As for entering Canada as a refugee: there’s a list of countries whose citizens the Canadian government generally doesn’t consider worthy of refugee status, and the U.S. is, of course, one of those countries. The Donald Trump situation will need to get a bit more serious before Americans qualify for the same sort of treatment extended to, for example, Syrians.

Most Americans would probably prefer to emigrate to Canada as skilled workers, because doing so requires neither university acceptance, nor $10 million, nor evidence of persecution by a tyrannical president and/or warlord. But it’s nearly impossible to get permanent residency this way without first working in Canada, or at least getting a job offer from a Canadian employer.

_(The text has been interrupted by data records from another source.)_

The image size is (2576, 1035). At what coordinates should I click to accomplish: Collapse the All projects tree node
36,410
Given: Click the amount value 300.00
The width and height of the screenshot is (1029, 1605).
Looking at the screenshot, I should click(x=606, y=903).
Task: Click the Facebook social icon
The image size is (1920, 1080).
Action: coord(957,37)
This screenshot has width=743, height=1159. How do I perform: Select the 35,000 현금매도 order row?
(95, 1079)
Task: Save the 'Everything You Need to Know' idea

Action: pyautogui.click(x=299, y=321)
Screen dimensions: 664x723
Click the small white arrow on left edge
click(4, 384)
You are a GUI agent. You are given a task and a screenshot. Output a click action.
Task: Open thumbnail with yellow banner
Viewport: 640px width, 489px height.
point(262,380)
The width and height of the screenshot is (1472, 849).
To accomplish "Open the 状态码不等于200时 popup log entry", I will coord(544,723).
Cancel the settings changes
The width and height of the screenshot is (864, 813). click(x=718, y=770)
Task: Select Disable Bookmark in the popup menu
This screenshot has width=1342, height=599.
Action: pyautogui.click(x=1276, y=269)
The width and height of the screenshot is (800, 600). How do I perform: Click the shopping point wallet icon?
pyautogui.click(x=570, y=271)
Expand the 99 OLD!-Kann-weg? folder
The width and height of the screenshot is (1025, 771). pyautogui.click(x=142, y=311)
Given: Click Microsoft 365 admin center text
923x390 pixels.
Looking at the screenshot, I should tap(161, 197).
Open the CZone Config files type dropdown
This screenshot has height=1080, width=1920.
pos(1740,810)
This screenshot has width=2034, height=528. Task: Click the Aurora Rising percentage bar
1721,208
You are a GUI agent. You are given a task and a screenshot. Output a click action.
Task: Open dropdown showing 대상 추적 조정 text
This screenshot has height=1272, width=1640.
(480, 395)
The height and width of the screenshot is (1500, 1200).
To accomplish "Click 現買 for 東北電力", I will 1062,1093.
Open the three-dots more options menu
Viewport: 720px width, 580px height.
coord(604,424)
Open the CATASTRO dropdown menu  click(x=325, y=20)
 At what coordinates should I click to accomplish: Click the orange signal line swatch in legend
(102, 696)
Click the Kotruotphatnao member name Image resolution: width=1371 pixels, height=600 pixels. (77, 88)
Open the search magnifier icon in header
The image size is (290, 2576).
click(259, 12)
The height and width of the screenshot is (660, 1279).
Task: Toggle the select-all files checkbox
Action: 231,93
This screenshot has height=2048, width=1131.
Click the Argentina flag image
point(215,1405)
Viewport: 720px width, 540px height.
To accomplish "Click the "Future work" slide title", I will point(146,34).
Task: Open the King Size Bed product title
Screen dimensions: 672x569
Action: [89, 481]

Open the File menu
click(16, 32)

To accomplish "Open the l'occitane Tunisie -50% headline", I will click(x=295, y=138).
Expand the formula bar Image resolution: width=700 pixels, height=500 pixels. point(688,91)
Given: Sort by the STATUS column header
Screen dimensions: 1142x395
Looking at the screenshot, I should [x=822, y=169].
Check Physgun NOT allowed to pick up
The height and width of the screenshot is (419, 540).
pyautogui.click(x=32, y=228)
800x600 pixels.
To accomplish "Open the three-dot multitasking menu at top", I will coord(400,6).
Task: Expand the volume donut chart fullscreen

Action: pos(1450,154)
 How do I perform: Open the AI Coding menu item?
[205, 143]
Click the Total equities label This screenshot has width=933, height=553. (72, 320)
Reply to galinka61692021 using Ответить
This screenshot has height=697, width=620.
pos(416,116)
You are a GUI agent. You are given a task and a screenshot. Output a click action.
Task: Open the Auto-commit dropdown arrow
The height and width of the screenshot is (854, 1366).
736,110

And getting a Canadian job offer is, by design, very difficult. Ordinarily, to hire a foreigner, a Canadian employer needs to get what’s called a Labour Market Impact Assessment, which is an official ruling on whether or not hiring that specific foreigner is in Canada’s interest. If the assessment is negative, the job offer is void. There are certain job types that don’t require an LMIA, because they’re exempted under NAFTA. But Donald Trump hates NAFTA, so those windows of opportunity could be barred shut at any time.

Enter the applicant pool

When I was applying for Canadian permanent residency, all I had to do was submit a very complicated application and then wait a year for a decision. Shortly after I applied, though, Canada’s then-Conservative government introduced a new immigration system euphemistically known as “Express Entry.”

Currently, before most people can even apply for permanent status in Canada, they first have to enter a pool of candidates. All the candidates are scored out of a maximum of 1,200 points, according to a complicated rubric designed to weed out anyone who might have a hard time assimilating.

There are points awarded based on a person’s age (20 to 29-year-olds get the highest scores), education level (the more advanced a person’s university degree, the better), language proficiency (it helps to know French), and work experience (only skilled occupations count, and there are extra points for people who have worked in Canada). But the single weightiest factor—worth 600 points out of the 1,200-point total—is an offer of employment from a Canadian company, subject to all the bureaucratic hurdles mentioned above.

Only the immigrants with the highest scores are invited to take the next step, which is the actual permanent residency application process. The minimum acceptable score changes from week to week, but it’s rarely lower than 470. The maximum score possible without either a Canadian job offer or some Canadian work experience is 470. That’s why getting into Canada without a job lined up is so hard.

Get hitched to a Canadian

I recommend this highly. I’m about to marry my Canadian girlfriend of five years, and she’s great. You should see how skillfully she handles a bag of milk. But: marrying someone here isn’t a surefire way of getting into the country, no matter what the trendy app-makers want you to believe.

“If you look at the internet, to sponsor a spouse looks easy,” said Benjamin Kranc, a Toronto immigration attorney. “But the real test in these applications is: is this a legitimate marriage?"

Marriage fraud happens, and Canada’s immigration officers are on guard against it. “If you have no evidence of history with a person and suddenly you’re married and you want to do a sponsorship, it’s going to look funny, and they’re going to reject it, even if you meet all the technical requirements,” Kranc said. In interviews with Canadian immigration officials, his clients have been grilled about details as small as the colour of their spouse’s toothbrush.

Don’t be a criminal or have health problems

Even otherwise perfect residency applicants can be rejected for a host of reasons. Past criminal convictions are often automatically disqualifying. Canada will even deny permanent residency to people with serious health conditions (which is why the application process includes a blood test and chest x-ray).

To anyone who decides to go through with an application, though: Godspeed. And send me an email, because I’d love to talk to you about it/out of it.